#### ABOUT THIS EXERCISE:
Give the records back in full, exactly as they read.
══ INPUT DATA
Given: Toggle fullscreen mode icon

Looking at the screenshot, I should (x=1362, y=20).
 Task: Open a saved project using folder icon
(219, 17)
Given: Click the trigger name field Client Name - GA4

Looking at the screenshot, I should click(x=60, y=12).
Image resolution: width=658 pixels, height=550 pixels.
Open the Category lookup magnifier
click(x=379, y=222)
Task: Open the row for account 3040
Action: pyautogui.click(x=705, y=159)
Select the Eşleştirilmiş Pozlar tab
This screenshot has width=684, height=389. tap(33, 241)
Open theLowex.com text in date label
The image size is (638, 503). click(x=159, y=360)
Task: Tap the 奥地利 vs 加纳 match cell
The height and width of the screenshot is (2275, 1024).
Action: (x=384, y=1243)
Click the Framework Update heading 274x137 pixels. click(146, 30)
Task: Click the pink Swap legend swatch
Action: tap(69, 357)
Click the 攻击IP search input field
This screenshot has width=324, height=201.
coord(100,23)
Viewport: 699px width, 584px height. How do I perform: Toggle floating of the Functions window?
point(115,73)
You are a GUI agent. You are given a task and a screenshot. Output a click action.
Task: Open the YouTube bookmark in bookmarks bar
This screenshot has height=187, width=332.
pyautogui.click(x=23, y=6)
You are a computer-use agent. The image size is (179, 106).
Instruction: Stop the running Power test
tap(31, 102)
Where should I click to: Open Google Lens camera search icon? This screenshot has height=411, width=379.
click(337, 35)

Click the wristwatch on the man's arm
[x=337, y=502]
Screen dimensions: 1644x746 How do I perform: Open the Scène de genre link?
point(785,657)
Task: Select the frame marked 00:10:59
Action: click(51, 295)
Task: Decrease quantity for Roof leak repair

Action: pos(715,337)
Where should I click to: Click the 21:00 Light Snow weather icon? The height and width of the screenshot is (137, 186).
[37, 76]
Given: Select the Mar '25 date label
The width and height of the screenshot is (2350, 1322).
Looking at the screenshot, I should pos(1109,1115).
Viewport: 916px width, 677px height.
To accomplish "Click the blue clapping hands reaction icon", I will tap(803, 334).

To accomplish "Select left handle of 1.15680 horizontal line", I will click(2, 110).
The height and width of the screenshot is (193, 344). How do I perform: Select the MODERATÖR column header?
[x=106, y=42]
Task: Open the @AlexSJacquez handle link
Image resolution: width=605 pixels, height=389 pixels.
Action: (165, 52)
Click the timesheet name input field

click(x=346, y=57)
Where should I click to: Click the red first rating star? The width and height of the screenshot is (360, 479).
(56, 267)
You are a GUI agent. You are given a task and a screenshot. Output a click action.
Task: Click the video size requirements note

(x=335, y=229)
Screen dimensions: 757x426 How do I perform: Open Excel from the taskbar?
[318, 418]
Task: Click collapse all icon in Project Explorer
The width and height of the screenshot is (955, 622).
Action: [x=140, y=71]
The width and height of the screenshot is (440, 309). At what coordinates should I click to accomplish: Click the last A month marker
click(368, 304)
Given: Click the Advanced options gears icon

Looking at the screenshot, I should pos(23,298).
════
#### EXERCISE OUTPUT:
Given: Toggle fullscreen mode icon

Looking at the screenshot, I should (x=1362, y=20).
 Task: Open a saved project using folder icon
(219, 17)
Given: Click the trigger name field Client Name - GA4

Looking at the screenshot, I should click(x=60, y=12).
Image resolution: width=658 pixels, height=550 pixels.
Open the Category lookup magnifier
click(x=379, y=222)
Task: Open the row for account 3040
Action: pyautogui.click(x=705, y=159)
Select the Eşleştirilmiş Pozlar tab
This screenshot has width=684, height=389. tap(33, 241)
Open theLowex.com text in date label
The image size is (638, 503). click(x=159, y=360)
Task: Tap the 奥地利 vs 加纳 match cell
The height and width of the screenshot is (2275, 1024).
Action: (x=384, y=1243)
Click the Framework Update heading 274x137 pixels. click(146, 30)
Task: Click the pink Swap legend swatch
Action: tap(69, 357)
Click the 攻击IP search input field
This screenshot has width=324, height=201.
coord(100,23)
Viewport: 699px width, 584px height. How do I perform: Toggle floating of the Functions window?
point(115,73)
You are a GUI agent. You are given a task and a screenshot. Output a click action.
Task: Open the YouTube bookmark in bookmarks bar
This screenshot has height=187, width=332.
pyautogui.click(x=23, y=6)
You are a computer-use agent. The image size is (179, 106).
Instruction: Stop the running Power test
tap(31, 102)
Where should I click to: Open Google Lens camera search icon? This screenshot has height=411, width=379.
click(337, 35)

Click the wristwatch on the man's arm
[x=337, y=502]
Screen dimensions: 1644x746 How do I perform: Open the Scène de genre link?
point(785,657)
Task: Select the frame marked 00:10:59
Action: click(51, 295)
Task: Decrease quantity for Roof leak repair

Action: pos(715,337)
Where should I click to: Click the 21:00 Light Snow weather icon? The height and width of the screenshot is (137, 186).
[37, 76]
Given: Select the Mar '25 date label
The width and height of the screenshot is (2350, 1322).
Looking at the screenshot, I should pos(1109,1115).
Viewport: 916px width, 677px height.
To accomplish "Click the blue clapping hands reaction icon", I will tap(803, 334).

To accomplish "Select left handle of 1.15680 horizontal line", I will click(2, 110).
The height and width of the screenshot is (193, 344). How do I perform: Select the MODERATÖR column header?
[x=106, y=42]
Task: Open the @AlexSJacquez handle link
Image resolution: width=605 pixels, height=389 pixels.
Action: (165, 52)
Click the timesheet name input field

click(x=346, y=57)
Where should I click to: Click the red first rating star? The width and height of the screenshot is (360, 479).
(56, 267)
You are a GUI agent. You are given a task and a screenshot. Output a click action.
Task: Click the video size requirements note

(x=335, y=229)
Screen dimensions: 757x426 How do I perform: Open Excel from the taskbar?
[318, 418]
Task: Click collapse all icon in Project Explorer
The width and height of the screenshot is (955, 622).
Action: [x=140, y=71]
The width and height of the screenshot is (440, 309). At what coordinates should I click to accomplish: Click the last A month marker
click(368, 304)
Given: Click the Advanced options gears icon

Looking at the screenshot, I should pos(23,298).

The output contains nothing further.